TASK DATA ->

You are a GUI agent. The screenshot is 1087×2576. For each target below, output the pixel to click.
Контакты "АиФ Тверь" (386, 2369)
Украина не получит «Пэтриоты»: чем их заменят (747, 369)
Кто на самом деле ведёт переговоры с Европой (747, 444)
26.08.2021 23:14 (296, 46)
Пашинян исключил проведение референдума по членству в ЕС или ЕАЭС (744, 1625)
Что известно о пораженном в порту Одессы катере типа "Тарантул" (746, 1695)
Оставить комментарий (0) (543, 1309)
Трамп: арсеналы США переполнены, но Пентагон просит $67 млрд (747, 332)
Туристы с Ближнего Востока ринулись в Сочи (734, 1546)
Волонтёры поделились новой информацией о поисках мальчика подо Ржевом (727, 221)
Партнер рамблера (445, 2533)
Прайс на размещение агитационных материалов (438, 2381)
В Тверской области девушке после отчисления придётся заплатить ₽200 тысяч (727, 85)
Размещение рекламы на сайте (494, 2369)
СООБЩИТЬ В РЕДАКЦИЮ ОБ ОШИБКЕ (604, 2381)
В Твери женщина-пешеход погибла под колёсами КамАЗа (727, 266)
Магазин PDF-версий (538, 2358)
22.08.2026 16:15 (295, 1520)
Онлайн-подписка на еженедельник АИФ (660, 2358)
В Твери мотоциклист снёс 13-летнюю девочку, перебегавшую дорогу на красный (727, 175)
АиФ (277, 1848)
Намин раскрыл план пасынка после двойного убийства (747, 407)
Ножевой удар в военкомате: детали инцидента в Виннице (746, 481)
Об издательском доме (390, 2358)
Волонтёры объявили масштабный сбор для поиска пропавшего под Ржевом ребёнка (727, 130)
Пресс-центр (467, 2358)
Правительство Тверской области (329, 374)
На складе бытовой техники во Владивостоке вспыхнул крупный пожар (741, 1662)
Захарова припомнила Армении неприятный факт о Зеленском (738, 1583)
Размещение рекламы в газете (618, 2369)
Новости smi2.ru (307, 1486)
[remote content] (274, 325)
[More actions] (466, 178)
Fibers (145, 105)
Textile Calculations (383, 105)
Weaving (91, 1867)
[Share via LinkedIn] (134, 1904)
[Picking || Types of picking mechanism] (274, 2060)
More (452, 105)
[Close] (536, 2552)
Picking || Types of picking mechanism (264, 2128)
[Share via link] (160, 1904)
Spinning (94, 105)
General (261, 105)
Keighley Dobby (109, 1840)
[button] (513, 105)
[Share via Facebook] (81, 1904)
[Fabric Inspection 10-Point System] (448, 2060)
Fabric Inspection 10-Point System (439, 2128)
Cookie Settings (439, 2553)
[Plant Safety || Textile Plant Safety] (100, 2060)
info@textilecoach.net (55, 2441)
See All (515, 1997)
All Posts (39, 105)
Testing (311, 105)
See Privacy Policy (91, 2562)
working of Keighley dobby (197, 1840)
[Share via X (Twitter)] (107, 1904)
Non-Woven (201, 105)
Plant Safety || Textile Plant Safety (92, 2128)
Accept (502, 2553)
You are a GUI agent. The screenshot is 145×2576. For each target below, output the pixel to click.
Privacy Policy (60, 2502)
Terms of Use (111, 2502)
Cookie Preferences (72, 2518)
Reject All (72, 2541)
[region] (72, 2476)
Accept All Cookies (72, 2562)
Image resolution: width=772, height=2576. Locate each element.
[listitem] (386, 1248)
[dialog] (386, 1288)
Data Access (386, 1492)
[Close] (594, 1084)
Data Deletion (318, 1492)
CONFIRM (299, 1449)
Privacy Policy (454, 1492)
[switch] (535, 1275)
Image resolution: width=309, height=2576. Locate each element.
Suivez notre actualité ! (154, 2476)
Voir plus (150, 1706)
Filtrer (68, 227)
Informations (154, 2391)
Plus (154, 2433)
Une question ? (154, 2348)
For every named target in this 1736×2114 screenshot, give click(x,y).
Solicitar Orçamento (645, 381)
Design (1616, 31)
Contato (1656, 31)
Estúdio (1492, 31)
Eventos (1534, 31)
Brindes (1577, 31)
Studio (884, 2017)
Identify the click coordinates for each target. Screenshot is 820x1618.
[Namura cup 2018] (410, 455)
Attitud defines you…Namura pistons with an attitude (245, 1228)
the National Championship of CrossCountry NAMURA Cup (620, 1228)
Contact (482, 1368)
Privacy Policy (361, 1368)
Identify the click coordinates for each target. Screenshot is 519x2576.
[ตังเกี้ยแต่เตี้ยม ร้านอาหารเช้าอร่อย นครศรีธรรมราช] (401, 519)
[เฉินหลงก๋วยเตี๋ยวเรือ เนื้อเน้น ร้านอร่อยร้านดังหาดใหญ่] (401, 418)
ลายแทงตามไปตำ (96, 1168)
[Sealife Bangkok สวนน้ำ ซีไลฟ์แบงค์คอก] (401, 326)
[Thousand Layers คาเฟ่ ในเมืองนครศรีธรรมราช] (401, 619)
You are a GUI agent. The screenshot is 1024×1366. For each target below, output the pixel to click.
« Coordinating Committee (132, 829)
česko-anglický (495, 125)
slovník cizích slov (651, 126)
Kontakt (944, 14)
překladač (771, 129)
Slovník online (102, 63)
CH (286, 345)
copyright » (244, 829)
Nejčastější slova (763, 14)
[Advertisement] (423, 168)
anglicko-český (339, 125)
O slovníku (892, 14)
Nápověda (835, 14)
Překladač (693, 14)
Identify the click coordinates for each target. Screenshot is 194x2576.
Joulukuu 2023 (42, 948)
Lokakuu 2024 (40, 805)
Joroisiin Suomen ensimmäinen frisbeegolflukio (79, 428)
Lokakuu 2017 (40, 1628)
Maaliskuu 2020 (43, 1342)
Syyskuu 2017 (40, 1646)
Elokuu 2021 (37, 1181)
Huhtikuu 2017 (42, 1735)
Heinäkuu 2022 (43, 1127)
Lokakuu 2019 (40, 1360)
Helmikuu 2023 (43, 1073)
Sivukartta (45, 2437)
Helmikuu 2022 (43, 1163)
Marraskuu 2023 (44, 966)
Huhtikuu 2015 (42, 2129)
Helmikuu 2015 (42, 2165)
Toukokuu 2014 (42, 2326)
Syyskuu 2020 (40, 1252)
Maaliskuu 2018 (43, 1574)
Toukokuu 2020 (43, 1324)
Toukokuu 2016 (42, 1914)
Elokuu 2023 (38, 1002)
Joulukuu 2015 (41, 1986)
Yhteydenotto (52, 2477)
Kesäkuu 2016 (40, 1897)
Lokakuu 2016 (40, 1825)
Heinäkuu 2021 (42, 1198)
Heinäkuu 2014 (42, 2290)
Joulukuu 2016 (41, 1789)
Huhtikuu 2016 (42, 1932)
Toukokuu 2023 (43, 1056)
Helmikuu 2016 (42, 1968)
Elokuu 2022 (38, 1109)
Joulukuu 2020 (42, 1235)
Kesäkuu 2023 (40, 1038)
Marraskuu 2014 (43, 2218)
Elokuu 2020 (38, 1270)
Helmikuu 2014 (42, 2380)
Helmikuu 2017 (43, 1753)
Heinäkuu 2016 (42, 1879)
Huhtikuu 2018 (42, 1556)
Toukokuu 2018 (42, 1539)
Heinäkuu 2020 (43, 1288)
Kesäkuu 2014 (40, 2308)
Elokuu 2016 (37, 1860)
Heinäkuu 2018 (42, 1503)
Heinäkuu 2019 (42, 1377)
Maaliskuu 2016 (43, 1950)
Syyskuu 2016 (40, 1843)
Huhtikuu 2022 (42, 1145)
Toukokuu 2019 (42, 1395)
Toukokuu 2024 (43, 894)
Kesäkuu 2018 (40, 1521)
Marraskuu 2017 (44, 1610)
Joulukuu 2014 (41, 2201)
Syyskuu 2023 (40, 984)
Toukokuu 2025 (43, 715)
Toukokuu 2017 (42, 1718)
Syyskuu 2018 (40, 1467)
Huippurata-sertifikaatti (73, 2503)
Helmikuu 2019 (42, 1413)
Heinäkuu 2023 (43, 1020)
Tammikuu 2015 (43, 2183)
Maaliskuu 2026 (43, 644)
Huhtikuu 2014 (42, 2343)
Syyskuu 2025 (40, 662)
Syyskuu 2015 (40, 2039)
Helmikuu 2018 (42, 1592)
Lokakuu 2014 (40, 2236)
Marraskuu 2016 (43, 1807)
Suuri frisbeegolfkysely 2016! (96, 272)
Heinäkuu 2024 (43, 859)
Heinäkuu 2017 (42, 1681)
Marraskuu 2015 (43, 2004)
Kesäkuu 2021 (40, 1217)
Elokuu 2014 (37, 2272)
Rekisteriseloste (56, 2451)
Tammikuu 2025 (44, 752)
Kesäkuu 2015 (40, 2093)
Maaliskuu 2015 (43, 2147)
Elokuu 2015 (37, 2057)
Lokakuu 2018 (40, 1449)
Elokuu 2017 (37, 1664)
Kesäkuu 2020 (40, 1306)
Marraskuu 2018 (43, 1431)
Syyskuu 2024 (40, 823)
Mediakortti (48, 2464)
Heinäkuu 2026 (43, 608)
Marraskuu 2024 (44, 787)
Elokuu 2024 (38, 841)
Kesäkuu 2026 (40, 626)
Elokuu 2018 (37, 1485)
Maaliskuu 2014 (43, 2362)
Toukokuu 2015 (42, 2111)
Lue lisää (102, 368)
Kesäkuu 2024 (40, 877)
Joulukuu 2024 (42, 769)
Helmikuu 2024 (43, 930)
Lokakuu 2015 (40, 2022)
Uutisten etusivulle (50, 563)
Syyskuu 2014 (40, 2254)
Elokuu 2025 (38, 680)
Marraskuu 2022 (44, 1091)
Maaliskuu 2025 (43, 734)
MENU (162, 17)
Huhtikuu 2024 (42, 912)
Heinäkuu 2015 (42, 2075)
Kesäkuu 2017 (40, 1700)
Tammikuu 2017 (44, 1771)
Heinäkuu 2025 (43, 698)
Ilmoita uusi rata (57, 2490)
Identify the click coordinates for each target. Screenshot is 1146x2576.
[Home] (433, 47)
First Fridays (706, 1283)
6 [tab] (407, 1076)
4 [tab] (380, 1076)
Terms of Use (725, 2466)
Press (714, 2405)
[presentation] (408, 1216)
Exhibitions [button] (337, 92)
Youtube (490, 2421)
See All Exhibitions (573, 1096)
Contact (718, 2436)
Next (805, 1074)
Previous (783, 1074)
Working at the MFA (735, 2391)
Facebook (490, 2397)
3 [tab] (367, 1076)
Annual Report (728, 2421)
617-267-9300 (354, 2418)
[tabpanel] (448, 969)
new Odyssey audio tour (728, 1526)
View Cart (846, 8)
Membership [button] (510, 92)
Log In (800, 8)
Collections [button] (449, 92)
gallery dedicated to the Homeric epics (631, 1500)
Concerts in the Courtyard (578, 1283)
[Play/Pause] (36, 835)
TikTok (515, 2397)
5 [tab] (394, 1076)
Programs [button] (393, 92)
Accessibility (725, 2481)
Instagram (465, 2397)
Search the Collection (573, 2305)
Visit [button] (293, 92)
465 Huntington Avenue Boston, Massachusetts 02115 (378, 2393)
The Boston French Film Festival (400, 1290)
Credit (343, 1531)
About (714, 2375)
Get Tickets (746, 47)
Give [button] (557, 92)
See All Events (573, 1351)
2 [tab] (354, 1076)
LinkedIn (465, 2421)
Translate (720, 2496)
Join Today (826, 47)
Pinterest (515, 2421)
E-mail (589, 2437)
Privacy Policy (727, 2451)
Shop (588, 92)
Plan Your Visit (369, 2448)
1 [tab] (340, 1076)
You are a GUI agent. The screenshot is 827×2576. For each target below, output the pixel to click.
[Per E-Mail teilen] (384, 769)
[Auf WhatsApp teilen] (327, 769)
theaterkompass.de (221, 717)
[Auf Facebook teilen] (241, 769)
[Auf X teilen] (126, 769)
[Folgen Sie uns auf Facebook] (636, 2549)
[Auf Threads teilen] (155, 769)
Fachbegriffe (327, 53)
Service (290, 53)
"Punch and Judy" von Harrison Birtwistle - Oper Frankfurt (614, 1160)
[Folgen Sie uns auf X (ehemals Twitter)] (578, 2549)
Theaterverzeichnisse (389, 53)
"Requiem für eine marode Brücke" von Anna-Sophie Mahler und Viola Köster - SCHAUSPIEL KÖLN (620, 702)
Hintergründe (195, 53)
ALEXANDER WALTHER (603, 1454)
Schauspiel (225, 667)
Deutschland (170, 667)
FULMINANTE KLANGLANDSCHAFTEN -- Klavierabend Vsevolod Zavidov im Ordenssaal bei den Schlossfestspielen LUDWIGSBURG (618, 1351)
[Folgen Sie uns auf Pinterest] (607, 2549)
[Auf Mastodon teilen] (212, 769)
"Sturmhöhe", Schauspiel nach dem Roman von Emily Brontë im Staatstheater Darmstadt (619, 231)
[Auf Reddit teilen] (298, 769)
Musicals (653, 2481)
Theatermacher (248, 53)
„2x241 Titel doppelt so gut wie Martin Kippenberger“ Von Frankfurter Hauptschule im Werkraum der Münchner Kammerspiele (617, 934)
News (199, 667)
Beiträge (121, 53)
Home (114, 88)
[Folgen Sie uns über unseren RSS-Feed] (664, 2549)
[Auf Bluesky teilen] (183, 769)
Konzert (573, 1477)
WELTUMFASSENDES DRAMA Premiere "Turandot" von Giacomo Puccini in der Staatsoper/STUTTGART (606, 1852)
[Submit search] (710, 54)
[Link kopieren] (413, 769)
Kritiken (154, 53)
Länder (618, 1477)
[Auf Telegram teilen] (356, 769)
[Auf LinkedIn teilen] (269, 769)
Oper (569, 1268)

GOAL OF THE EXERCISE ->
Everything starting at the line containing "Heinäkuu 2021 (42, 1198)" and ending at the line containing "Heinäkuu 2023 (43, 1020)" in the records above should be repeated exactly, and only that.

EXPECTED ANSWER ->
Heinäkuu 2021 (42, 1198)
Heinäkuu 2014 (42, 2290)
Joulukuu 2016 (41, 1789)
Huhtikuu 2016 (42, 1932)
Toukokuu 2023 (43, 1056)
Helmikuu 2016 (42, 1968)
Elokuu 2022 (38, 1109)
Joulukuu 2020 (42, 1235)
Kesäkuu 2023 (40, 1038)
Marraskuu 2014 (43, 2218)
Elokuu 2020 (38, 1270)
Helmikuu 2014 (42, 2380)
Helmikuu 2017 (43, 1753)
Heinäkuu 2016 (42, 1879)
Huhtikuu 2018 (42, 1556)
Toukokuu 2018 (42, 1539)
Heinäkuu 2020 (43, 1288)
Kesäkuu 2014 (40, 2308)
Elokuu 2016 (37, 1860)
Heinäkuu 2018 (42, 1503)
Heinäkuu 2019 (42, 1377)
Maaliskuu 2016 (43, 1950)
Syyskuu 2016 (40, 1843)
Huhtikuu 2022 (42, 1145)
Toukokuu 2019 (42, 1395)
Toukokuu 2024 (43, 894)
Kesäkuu 2018 (40, 1521)
Marraskuu 2017 (44, 1610)
Joulukuu 2014 (41, 2201)
Syyskuu 2023 (40, 984)
Toukokuu 2025 (43, 715)
Toukokuu 2017 (42, 1718)
Syyskuu 2018 (40, 1467)
Huippurata-sertifikaatti (73, 2503)
Helmikuu 2019 (42, 1413)
Heinäkuu 2023 (43, 1020)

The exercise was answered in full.